If AI Finally Writes 90% of Code, You Don't Need to Learn So Many Languages
Source: Dev.to
Introduction
The rise of AI-generated code is reshaping how we think about learning programming languages. If AI writes the majority of our code, the value of being a polyglot coder may diminish.
What Gergely Orosz Says
“With AI writing most of the code, the advantage of knowing several languages will become less important when any engineer can jump into any codebase and ask the AI to implement a feature – which it will probably take a decent stab at. Even better, you can ask AI to explain parts of the codebase and quickly pick up a language much faster than without AI tools.”
— Gergely Orosz, The Pragmatic Engineer, “When AI Writes All Code”
Personal Experience
- Before AI: I obsessed over learning many languages, believing that breadth would make me stand out.
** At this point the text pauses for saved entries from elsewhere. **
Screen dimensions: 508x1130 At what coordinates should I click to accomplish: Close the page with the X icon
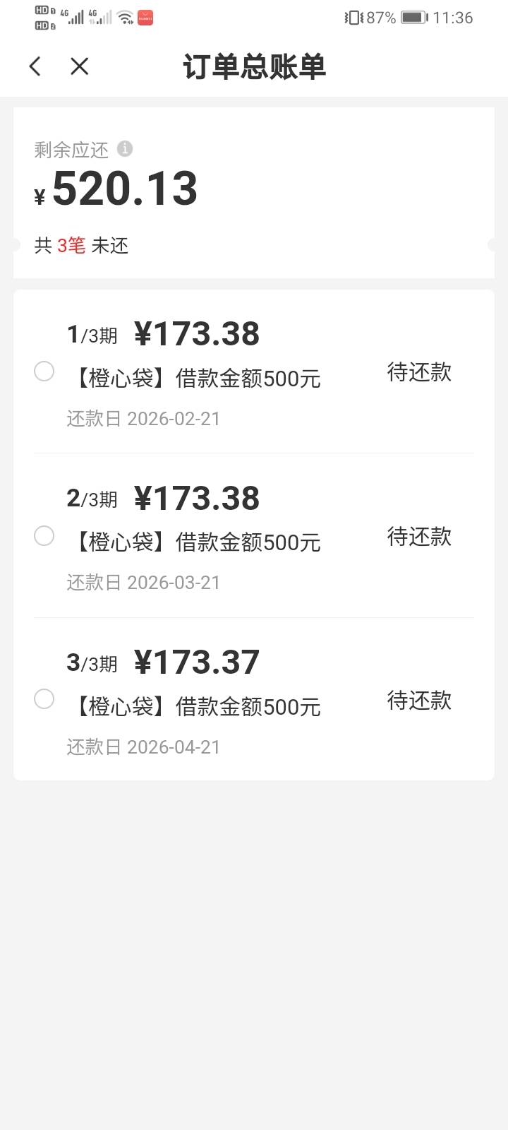click(x=80, y=66)
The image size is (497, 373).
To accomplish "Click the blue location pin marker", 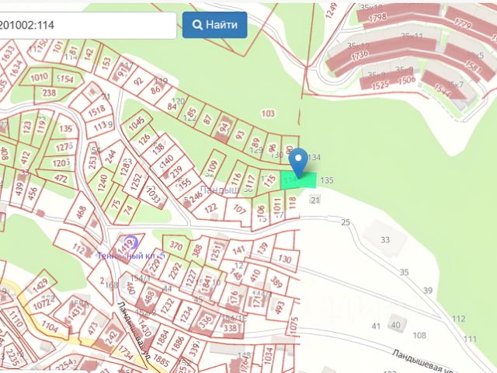I will point(298,162).
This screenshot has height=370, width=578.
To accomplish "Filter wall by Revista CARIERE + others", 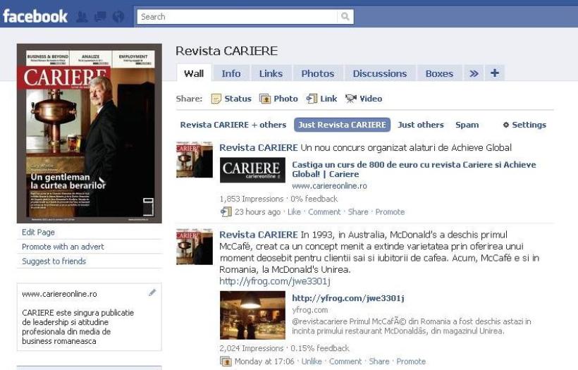I will click(233, 125).
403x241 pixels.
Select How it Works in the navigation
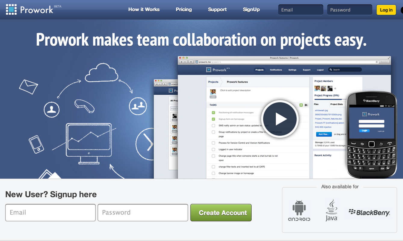[144, 9]
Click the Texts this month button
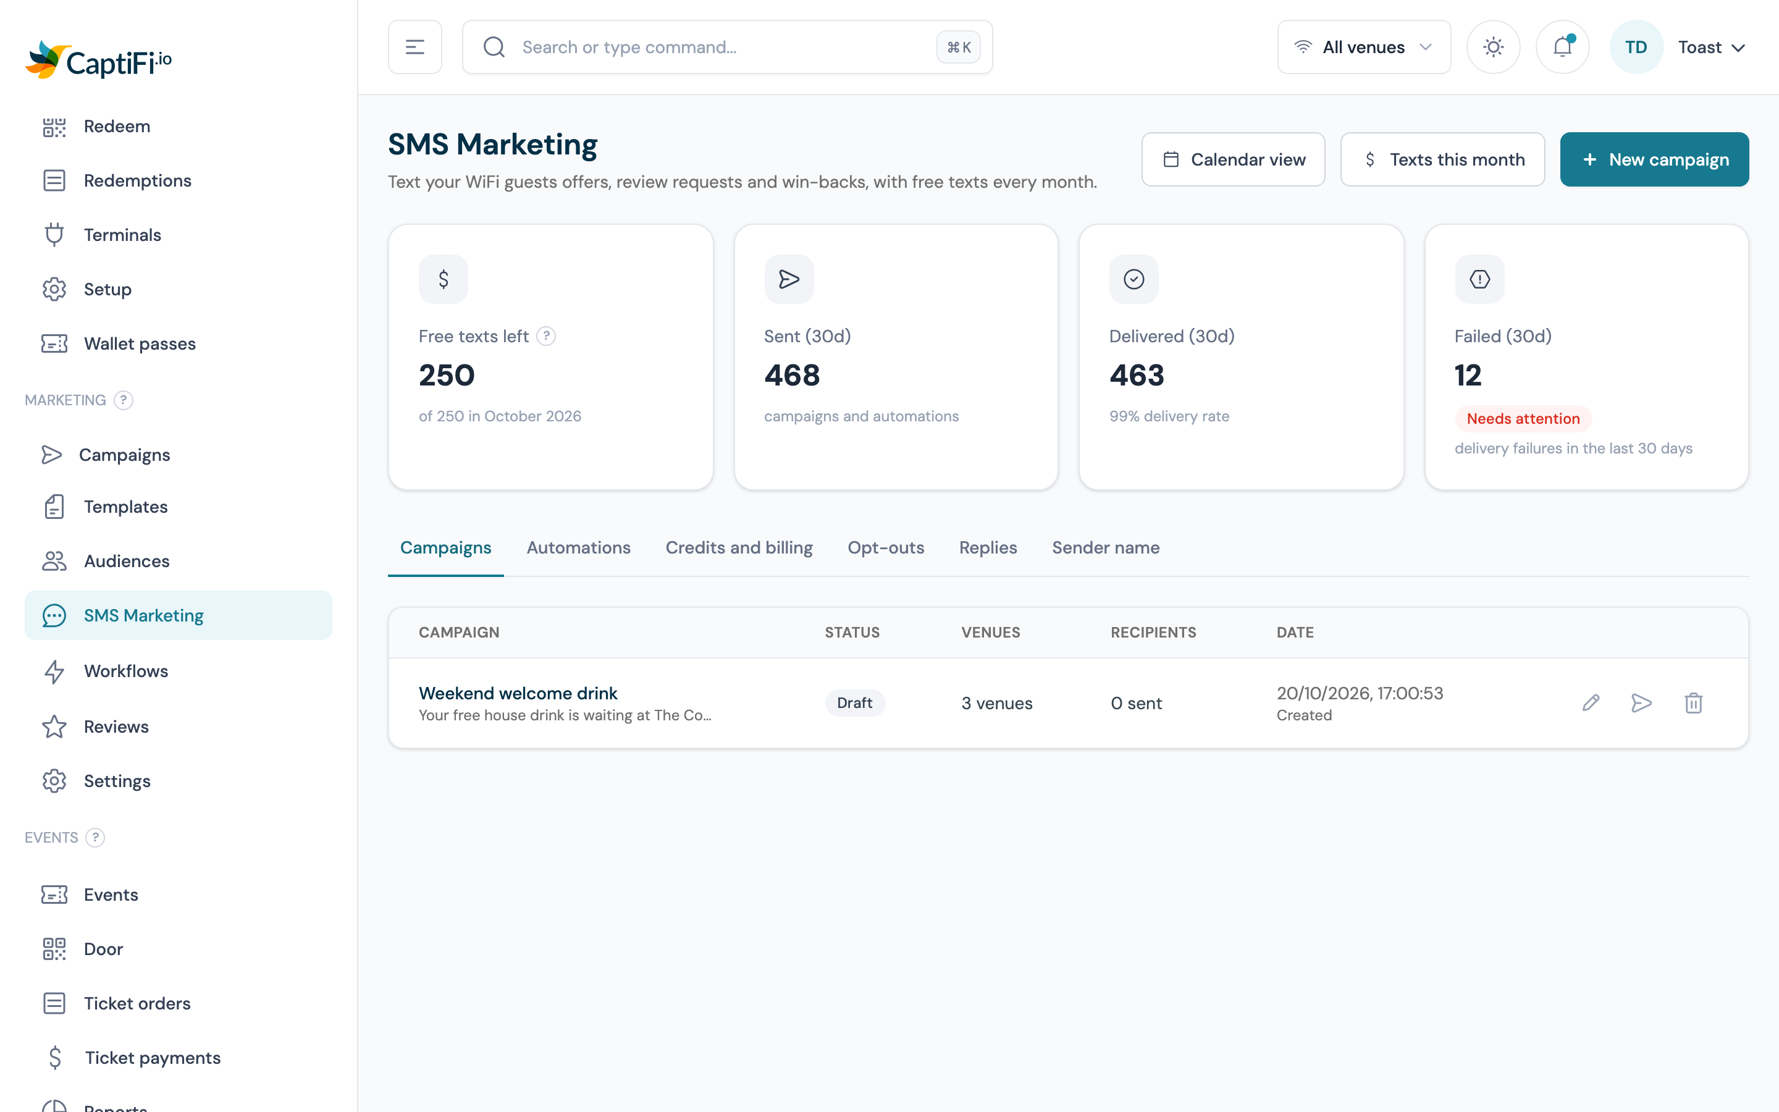This screenshot has width=1779, height=1112. click(x=1442, y=160)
- After AI: That approach felt like a mistake. The real differentiators turned out to be other skills.
Rethinking Language Learning
Focus on Core Skills
- Master a general‑purpose language (e.g., C, Go).
- Understand core principles such as problem decomposition, SOLID, and clean code.
- Develop strong code‑reading abilities.
Challenge Your Thinking
Consider learning a language that pushes you into a different paradigm, such as:
- Haskell
- Lisp
- Any language that forces you to think differently (e.g., a functional or logic language)
Even if you don’t use it daily, tackling “challenging” languages can sharpen problem‑solving skills and improve how you prompt large language models.
Beyond the IDE
When AI handles routine coding, the skills that will help you stand out include:
- Teamwork and collaboration
- Effective communication
- Broader software‑craftsmanship abilities (see Street‑Smart Coding for a deeper roadmap)
These competencies are harder for AI to replicate and remain essential for successful engineering careers.